Maximum length is 200 words. Please save your file as: ‘SurnameACRS.doc’ an email to firstname.lastname@example.org.
Are amphibian reintroductions conforming to IUCN protocols?
Gemma Harding1, Dave Harding2, Richard A. Griffiths1
1Durrell Institute of Conservation and Ecology, University of Kent
2Department of Herpetology, Swindon Polytechnic
Despite the existence of guidelines and best practice procedures, many reintroductions take place without considering all the necessary information. This study assessed amphibian reintroductions against a set of ten criteria adapted from existing recommendations and guidelines relating to species reintroduction. All programmes were compliant with criteria relating to reintroductions of threatened populations and species. However, not all programmes had sufficient resources to meet their goals or could assess whether viable populations could be established following reintroduction. Reintroduction programmes of longer duration and higher success were shown to meet reintroduction criteria more completely, indicating that a programme needs to run for around 15 years or more in order to show a high level of success. In general successful programmes were long-running, supported by an evidence base of published data and were led by strong collaborations between government agencies, NGOs and zoos.

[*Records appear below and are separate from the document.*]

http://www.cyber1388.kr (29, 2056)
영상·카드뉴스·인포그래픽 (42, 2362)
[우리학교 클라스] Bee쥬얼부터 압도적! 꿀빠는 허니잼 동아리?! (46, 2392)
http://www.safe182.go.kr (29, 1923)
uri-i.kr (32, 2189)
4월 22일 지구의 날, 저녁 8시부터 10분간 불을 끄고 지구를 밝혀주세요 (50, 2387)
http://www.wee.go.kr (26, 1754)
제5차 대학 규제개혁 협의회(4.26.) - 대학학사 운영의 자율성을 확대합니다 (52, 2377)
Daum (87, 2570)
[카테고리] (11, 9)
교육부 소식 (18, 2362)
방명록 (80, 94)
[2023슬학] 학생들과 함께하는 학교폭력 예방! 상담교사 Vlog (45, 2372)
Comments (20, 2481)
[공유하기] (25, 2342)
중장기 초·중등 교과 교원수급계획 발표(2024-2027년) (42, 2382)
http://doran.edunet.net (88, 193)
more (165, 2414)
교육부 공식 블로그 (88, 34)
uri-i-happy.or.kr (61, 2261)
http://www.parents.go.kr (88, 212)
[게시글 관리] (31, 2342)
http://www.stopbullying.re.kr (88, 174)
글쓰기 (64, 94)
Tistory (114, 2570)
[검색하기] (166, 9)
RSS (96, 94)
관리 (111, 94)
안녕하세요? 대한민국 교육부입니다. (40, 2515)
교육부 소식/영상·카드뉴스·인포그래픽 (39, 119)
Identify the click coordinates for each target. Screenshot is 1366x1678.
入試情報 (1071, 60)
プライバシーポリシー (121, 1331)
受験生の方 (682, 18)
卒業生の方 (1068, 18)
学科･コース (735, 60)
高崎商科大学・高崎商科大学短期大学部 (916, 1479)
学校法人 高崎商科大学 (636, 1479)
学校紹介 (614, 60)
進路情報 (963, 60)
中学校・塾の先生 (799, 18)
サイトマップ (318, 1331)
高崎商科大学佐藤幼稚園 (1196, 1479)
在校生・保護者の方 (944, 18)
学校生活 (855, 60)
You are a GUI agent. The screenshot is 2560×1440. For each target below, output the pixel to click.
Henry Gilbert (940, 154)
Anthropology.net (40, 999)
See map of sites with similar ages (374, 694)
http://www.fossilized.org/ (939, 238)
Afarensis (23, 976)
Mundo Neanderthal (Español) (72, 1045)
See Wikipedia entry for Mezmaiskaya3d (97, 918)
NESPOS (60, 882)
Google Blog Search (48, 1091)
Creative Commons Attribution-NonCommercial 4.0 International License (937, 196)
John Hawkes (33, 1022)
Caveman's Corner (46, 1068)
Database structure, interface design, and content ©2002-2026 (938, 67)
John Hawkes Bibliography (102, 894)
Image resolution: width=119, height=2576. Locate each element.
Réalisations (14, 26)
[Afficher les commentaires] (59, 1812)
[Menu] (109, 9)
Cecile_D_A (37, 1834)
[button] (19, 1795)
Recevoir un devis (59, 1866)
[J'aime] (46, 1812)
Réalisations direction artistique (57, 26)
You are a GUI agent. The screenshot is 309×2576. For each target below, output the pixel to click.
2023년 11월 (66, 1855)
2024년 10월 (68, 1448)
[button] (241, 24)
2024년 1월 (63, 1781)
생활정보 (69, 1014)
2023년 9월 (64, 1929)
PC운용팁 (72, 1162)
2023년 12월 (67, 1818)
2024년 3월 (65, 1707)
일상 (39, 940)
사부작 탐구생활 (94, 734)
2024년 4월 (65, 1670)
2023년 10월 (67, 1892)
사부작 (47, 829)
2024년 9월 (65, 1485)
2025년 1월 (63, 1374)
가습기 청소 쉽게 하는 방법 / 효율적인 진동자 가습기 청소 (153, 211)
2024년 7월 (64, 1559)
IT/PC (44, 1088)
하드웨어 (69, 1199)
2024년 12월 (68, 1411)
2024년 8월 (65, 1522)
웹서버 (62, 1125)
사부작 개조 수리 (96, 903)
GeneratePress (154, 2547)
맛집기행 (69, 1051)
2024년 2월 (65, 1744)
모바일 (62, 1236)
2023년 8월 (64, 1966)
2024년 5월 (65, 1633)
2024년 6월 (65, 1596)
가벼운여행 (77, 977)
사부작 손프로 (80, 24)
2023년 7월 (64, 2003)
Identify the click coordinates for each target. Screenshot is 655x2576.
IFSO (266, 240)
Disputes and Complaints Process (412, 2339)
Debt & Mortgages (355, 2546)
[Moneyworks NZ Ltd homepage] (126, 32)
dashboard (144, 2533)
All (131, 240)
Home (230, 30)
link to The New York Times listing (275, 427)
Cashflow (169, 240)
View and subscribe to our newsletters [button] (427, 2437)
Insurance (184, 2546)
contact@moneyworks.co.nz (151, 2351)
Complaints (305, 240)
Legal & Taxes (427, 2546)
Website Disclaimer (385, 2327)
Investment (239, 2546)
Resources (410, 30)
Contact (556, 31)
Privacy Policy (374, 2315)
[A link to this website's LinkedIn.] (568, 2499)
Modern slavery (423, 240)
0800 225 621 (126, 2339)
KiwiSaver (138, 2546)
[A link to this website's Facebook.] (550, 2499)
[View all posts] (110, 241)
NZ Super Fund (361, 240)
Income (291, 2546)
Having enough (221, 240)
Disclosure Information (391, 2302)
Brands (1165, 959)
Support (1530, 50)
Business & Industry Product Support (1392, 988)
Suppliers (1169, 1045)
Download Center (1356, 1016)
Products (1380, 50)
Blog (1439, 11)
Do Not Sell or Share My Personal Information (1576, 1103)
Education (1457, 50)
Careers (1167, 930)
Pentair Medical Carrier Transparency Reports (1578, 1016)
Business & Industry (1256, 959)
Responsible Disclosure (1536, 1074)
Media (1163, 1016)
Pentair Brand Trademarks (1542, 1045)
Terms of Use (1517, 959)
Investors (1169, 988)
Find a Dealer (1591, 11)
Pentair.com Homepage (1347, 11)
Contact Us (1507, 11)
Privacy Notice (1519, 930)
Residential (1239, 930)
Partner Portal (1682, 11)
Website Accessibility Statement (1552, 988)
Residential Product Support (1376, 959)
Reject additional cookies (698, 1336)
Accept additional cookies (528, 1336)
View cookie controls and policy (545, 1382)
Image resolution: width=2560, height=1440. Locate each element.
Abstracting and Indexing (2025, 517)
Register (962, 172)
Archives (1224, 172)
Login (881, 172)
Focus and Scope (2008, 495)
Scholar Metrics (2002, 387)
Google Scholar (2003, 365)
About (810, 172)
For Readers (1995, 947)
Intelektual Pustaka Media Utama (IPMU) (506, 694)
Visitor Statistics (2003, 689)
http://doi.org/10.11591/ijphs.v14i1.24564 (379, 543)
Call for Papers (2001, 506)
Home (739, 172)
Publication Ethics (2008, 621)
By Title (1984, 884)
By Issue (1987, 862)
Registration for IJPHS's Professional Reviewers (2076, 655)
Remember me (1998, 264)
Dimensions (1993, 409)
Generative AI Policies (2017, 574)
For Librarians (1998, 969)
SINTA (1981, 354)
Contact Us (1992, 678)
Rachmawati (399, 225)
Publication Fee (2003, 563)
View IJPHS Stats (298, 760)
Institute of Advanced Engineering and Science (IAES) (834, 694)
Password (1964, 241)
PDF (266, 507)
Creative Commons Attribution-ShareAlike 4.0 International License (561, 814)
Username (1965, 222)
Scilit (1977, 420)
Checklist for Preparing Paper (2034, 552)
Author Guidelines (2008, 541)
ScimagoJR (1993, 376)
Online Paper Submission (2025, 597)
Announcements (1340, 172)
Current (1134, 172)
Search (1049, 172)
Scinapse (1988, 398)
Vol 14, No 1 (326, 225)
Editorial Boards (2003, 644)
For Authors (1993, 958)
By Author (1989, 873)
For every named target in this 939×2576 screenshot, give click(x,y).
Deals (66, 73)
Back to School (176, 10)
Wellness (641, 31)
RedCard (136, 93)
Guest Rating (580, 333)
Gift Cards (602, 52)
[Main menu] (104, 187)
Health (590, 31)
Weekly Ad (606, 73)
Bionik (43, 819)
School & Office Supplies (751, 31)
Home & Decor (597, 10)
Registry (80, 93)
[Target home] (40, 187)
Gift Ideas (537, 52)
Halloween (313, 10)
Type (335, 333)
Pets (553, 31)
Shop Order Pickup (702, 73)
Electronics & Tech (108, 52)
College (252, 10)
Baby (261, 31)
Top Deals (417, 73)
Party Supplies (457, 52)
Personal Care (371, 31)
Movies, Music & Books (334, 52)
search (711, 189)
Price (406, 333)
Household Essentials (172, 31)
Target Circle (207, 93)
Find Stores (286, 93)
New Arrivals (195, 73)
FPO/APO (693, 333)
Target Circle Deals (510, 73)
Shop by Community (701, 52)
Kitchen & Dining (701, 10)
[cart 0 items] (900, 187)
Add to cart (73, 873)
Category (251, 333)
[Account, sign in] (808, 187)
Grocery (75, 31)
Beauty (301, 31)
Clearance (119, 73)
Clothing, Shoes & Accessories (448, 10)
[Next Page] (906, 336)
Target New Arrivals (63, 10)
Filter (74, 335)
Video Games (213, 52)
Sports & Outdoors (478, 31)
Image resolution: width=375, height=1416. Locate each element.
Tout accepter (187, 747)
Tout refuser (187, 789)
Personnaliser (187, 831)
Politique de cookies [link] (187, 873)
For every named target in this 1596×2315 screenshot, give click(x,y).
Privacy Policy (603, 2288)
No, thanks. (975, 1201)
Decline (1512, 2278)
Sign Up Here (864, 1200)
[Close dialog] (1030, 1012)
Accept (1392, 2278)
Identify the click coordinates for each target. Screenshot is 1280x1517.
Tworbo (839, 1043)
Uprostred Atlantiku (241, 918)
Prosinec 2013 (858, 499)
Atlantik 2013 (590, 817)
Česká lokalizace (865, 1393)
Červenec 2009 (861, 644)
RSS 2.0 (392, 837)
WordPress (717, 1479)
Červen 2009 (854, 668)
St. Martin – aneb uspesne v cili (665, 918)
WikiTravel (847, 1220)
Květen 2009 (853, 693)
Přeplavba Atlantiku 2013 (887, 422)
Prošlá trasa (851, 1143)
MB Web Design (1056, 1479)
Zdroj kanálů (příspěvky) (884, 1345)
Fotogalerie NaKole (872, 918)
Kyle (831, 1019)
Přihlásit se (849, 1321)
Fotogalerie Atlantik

“Future Leaders of Amphibian Conservation” Award
This program is an annual award to a number of early career conservationists from around the world who have been identified as Future Leaders of Amphibian Conservation. We are looking for individuals in the early stages of their career who have evidence of contributing to successful conservation initiatives in the past, and who wish to conduct or continue with a particular conservation project or research agenda that will directly improve the survival of amphibians in the wild.
The application form to become a Future Leader of Amphibian Conservation can be downloaded HERE. Applications are submitted by email to email@example.com. Further information is detailed on the application form.
The award will provide Future Leaders with a grant to attend and present at Amphibian Conservation Research Symposium in that year, as well as on-going mentorship via the ACRS Steering Committee, and access to an online forum to discuss ideas, solve problems, and obtain information via previous and current Future Leaders.
It is our intention to provide Future Leaders with the tools to build a support network of experts, organizations and funders that will help them achieve their conservation goals and, most importantly, become the next generation of prominent researchers in amphibian conservation.